Event marketing included missions to Chicago, Dallas, Detroit, New York, Cincinnati, Atlanta and consultant events in Richmond and Hopkinsville, Kentucky. LG&E and KU continued a long-term investment strategy to support the development of industrial land in two Kentucky communities. The zero-interest loans allowed one community to complete its first land sale in 20 years. The team is increasingly called upon as a resource to design and implement new programs and strategies, including working closely with the Kentucky Workforce Investment Board as it nurtured the Work Ready Community program.
In April, utility officials and political leaders unveiled the state’s largest solar facility at E.W. Brown Generating Station in Mercer County. “We’re embarking on a new era and introducing a new source of energy to our generation portfolio that will work in concert with our coal, natural gas and hydroelectric fleet.” said Paul W. Thompson, COO for LG&E and KU.
PECO, An Exelon Company
Philadelphia, Pennsylvania
As the region’s electric and natural gas utility, PECO works directly with the Pennsylvania Governor’s Action Team, Select Greater Philadelphia and each of the five county economic development corporations in its service territory. In 2015, that work resulted in corporate end-user projects worth $7 billion, creating 8,000 jobs.
“Stakeholder outreach is key to our economic development program, but we also work internally with our large account managers, capacity planning, rates and regulatory departments and energy efficiency team,” writes Maureen Sharkey, senior economic development specialist. “We recently instituted a Rapid Response Growth Team within PECO to salute large prospects, address questions and customize assistance during the site selection process.”
Two of the biggest projects on the dance card are the $2.5-billion Sunoco Logistics Mariner East Pipeline, which along with anticipated growth in the Marcus Hook Industrial Complex area resulted in the construction of a new PECO substation; and the $1.2-billion Comcast Innovation and Technology Center, expected to create 3,000 jobs over time.
Long-term projects PECO is integrally involved with include UCitySquare, a development project that will grow the city’s University Science Center six-fold by the time the 10-year, $1-billion plan is completed; and the $3.5-billion, 20-year plan for Schuylkill Yards, a next-generation innovation community created through a partnership between Drexel University and Brandywine Realty Trust.
Tennessee Valley Authority
Nashville, Tennessee
Cumulative investment of $7.8 billion from 224 companies, expected to create 76,200 jobs across the seven states and 80,000 sq. miles (207,200 sq. km.) of TVA territory — not a bad year’s work for TVA Economic Development. Topping the list in story value was Google’s decision to invest $600 million in a 75-job data center at the site of a retiring TVA coal-fired power plant.
In celebrating receiving Site Selection’s Top Utilities award in 2015 for the 10th consecutive year, says senior TVA ED consultant Haley Sorrells, “ ‘The Power of 10’ became the group’s theme throughout 2015, celebrating a decade of service.

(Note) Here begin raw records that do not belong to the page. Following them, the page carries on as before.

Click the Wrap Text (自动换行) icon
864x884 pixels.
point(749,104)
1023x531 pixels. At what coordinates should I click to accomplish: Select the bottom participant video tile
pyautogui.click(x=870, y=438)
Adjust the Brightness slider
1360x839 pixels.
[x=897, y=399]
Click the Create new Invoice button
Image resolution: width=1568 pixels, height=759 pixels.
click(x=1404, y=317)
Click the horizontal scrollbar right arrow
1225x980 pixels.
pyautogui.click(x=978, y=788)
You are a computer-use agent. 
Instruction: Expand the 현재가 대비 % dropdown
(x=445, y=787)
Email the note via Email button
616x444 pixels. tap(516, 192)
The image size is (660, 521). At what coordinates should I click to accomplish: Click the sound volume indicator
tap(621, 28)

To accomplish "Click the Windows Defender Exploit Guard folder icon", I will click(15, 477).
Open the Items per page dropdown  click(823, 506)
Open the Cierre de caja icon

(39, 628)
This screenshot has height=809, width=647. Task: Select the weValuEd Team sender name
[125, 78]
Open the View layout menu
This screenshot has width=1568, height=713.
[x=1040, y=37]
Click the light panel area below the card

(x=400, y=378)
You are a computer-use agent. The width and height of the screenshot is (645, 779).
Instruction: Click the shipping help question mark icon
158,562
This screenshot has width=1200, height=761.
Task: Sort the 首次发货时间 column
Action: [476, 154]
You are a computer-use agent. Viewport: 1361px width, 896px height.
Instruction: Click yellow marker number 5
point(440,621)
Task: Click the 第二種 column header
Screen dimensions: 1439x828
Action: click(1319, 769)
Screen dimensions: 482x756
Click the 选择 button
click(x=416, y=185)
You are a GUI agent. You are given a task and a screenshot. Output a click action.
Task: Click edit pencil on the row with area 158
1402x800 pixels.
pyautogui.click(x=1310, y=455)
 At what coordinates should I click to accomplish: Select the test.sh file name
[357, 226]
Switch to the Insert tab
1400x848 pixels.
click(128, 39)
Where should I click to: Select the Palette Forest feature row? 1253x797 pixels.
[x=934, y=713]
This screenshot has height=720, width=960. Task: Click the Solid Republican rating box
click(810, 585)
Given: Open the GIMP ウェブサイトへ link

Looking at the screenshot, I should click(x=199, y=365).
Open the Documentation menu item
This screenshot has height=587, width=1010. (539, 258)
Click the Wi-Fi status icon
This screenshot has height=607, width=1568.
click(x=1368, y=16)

We take great pride in being cited for economic excellence by Site Selection Magazine, and want the quality of the work we do to yield excellence in living for the people in our service territory for decades to come.”
In 2015, in order to better prepare communities, the team ramped up promotion to consultants of its InvestPrep™ program, a product development readiness initiative to help communities market industrial sites and buildings. New in 2015, Rural Development staff created an economic development training course for elected officials. TVA Community Development also entered its third year with the Valley Sustainable Communities Program, which now counts 28 communities in its fold.
“Economic development is in our DNA, and has been right from the start,” said TVA President and CEO Bill Johnson in April. “Some might say that everything TVA does funnels down to strengthening the economy of our region.”